Figure 3. Analysis of tumor cell clusters for cell pluripotency and analysis of the developmental trajectory of cells. (A) The heatmap showed the z-scores of the marker genes related to cellular stemness in six cell clusters. (B) The bar plots displayed the expression levels of four key genes associated with cell stemness across six cellular clusters. (C) The UMAP plots showed the dispersion of the four genes related to cellular stemness within all TCs. (D) The UMAP plot illustrated the tumor cellular trajectory changes inferred based on bladder cancer tissue and paracancerous tissue. (E) The UMAP plot illustrated the temporal trajectories of tumor cellular differentiation, depicted based on three cell cycle phases: G1, G2M, and S. The lineage showed the trajectory from G1 and S to G2M. (F) The UMAP plots showed the two lineages of cellular differentiation over time for the six tumor cell clusters discussed. The lineage showed the trajectory from C0 FABP4+ TCs to C3 CRH+ TCs(left), another lineage showed the trajectory from C0 FABP4+ TCs to C1 S100A8+ TCs (right). (G) The dynamic trend graphs showed the expression of six marker genes over time at different differentiation stages. (H) The dynamic trend graphs showed the expression of four stemness genes over time at different stages. (I) The heatmaps showed GO enrichment pathways during the differentiation process of TCs. The top bar chart represents pseudo-time and six different types of cells.
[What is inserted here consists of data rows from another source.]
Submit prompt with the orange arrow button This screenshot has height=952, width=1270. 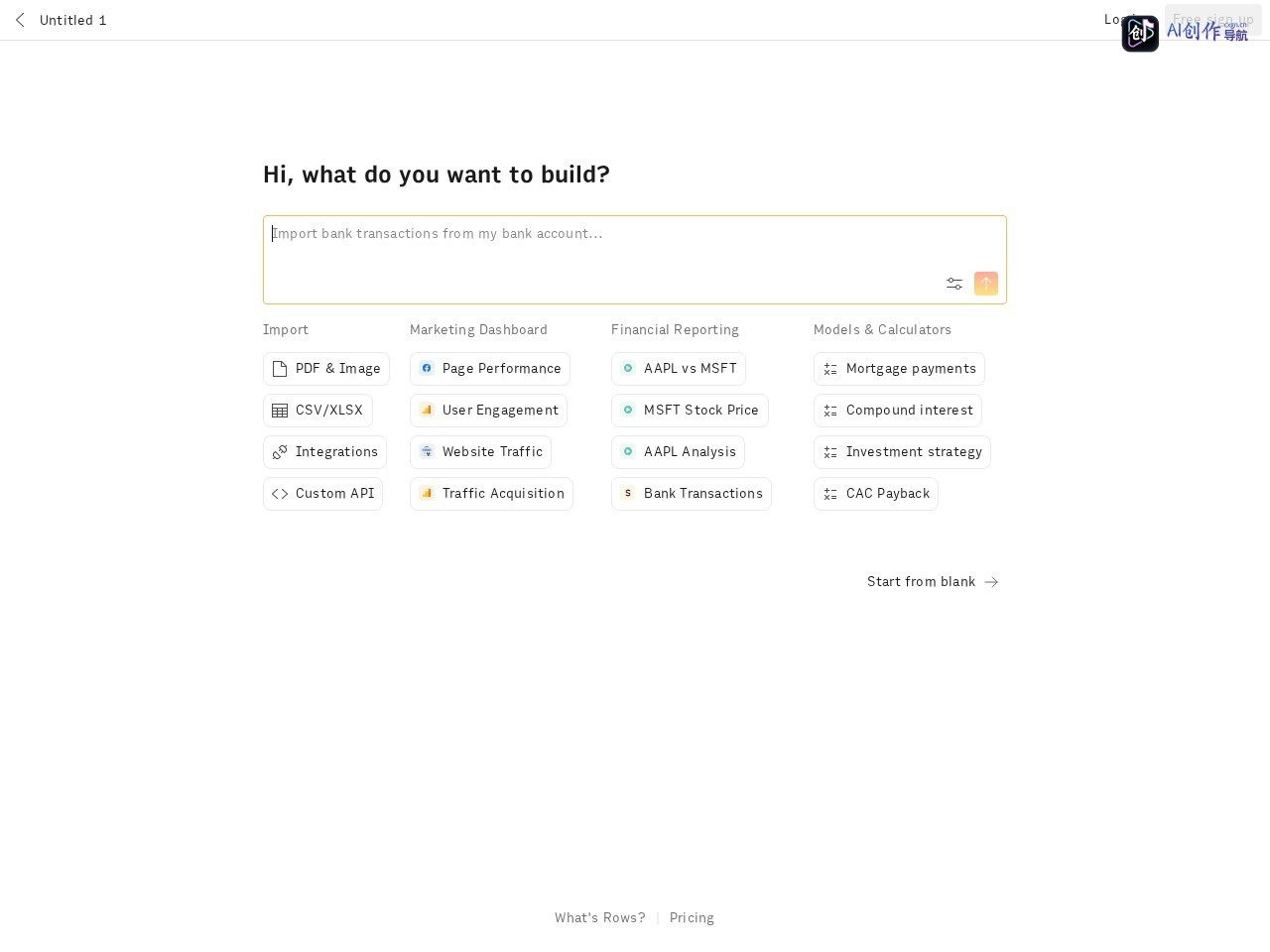pyautogui.click(x=986, y=284)
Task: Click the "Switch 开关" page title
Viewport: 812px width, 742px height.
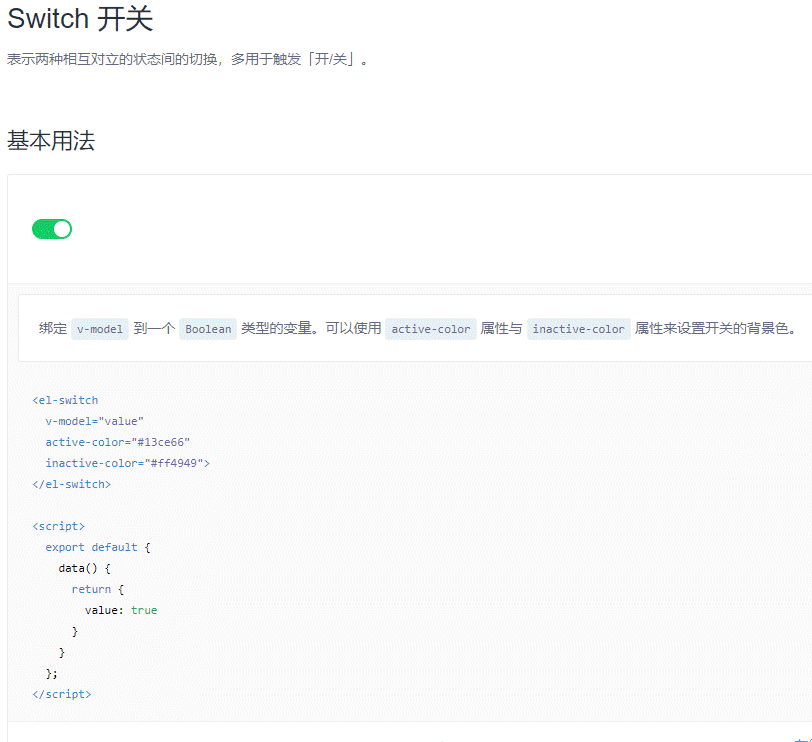Action: point(80,19)
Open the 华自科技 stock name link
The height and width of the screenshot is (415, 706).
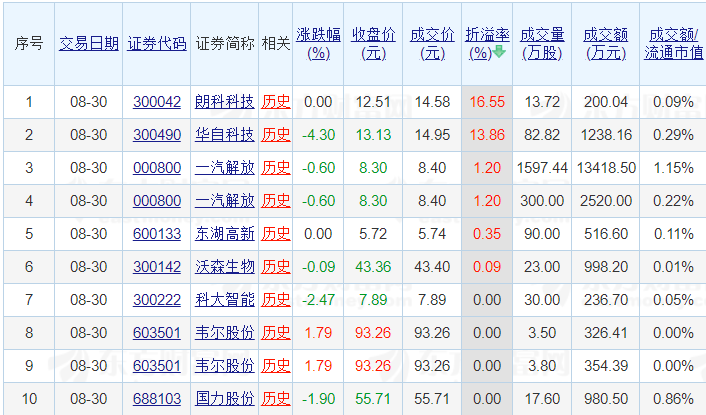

The faceted mountain plot showed the distribution density of six tumor cell subpopulations spanning various pseudo-time stages. The trajectory plot showed the expression of S.Score and G2M. Score (red represented S.Score, blue represented G2M. Score) as they changed with pseudotime.
Cell stemness was closely related to cell differentiation and development. To explore the differentiation trajectory of tumor cell subpopulations, we performed a pseudotime analysis and presented it using UMAP plots. First, we showed the lineage trajectory of bladder cancer tissue cells and paracancerous cells (Figure 3D), and the cell cycle lineage trajectory (Figure 3E). The initial cell differentiation trajectory began in the G1 phase and gradually transitioned to the S and G2M phases according to the cell cycle sequence. We then analyzed six different TCs subpopulations, and the UMAP plots showed two main cell lineage tracks (Figure 3F), including lineage 1:C0→C2→C5→C4→C3; lineage 2:C0→C2→C4→C1. The difference between the two trajectories mainly existed in the later stage. Combined with Figure 3D, we could find that the ended of lineage 1 ended mainly C3 subpopulation, which contained cells from both tumor tissues and cells from paracancerous cells. The end of lineage 2 ended mainly C1 subpopulation, which was a tumor cell subpopulation derived entirely from a bladder cancer tissue sample. Combined with the evolution of TCs and based on the tissue origin, CNV score and cell stemness of C1 subpopulation, the conclusion that C1 subpopulation has a high degree of malignancy and is closely related to the progression of bladder cancer was reaffirmed.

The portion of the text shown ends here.